In 1950, there were 16,163 children enrolled in Fairfax County Public Schools (FCPS). By 1960 that number would climb to 59,870. The Springfield area was a magnet for population growth in the early 1950s, leading to overcrowding at Garfield and North Springfield elementary schools. Because the population growth was primarily driven by the growing size of the federal government, the United States Congress allocated financial aid to FCPS to assist with school construction. In October 1954, the Fairfax County School Board acquired a contract for 10.6 acres of land in the new Lynbrook residential subdivision. One month later, the School Board applied for Federal Aid to build a 10-classroom school on the Lynbrook site at an estimated cost of $300,000. Plans for the school were drawn up by the architecture firm of Dixon and Norman, and in December 1955 the construction contract was awarded to the L. R. Broyhill Construction Company in the amount of $489,373. The additional cost was due to an increase in the number of classrooms, from 10 to 16, and the addition of a library, clinic, cafeteria and kitchen, office suite, four toilets, and book storage rooms.
In June 1956, the Washington Post reported that the Fairfax County School Board entered into contracts to rent four houses in the North Springfield area, and Sunday school rooms in several Springfield area churches, for use as classrooms until the construction of Lynbrook Elementary School was complete. The 1956-57 school year began with 38,500 students enrolled in FCPS, and construction of Lynbrook, contracted for completion in December 1956, was behind schedule.

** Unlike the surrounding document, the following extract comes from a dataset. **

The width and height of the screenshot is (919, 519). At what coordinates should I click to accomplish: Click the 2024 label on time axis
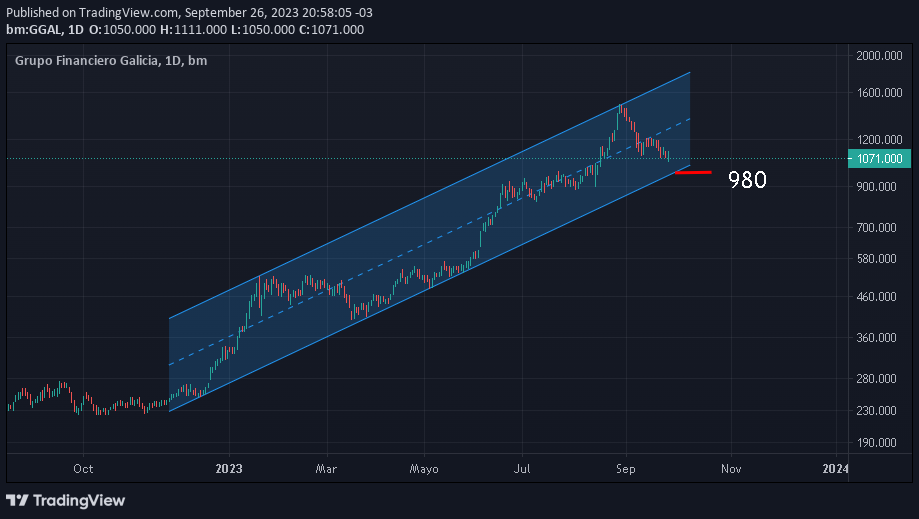click(835, 468)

Designed with a capacity of 480 students, Lynbrook Elementary School was overcrowded on the day it opened. More than 500 students entered Lynbrook on that first day, February 11, 1957. Twelve classrooms of students moved over from Garfield Elementary, and four more from the rented homes in North Springfield. Our first principal was Ida B. Auerbach. The cafeteria opened to students on February 12, and Lynbrook’s P.T.A. worked during and after school to set up the library.
When Lynbrook Elementary School opened, public schools in Fairfax County were segregated by race. Integration was a slow process beginning in 1960, and culminated at the start of the 1965-66 school year. Only white children from the surrounding community were admitted to Lynbrook when it opened. Back then, Fairfax County was far less racially and ethnically diverse than it is today. There were few African-American children living in the immediate vicinity. The diversity we embrace today developed slowly during the 1970s and 1980s.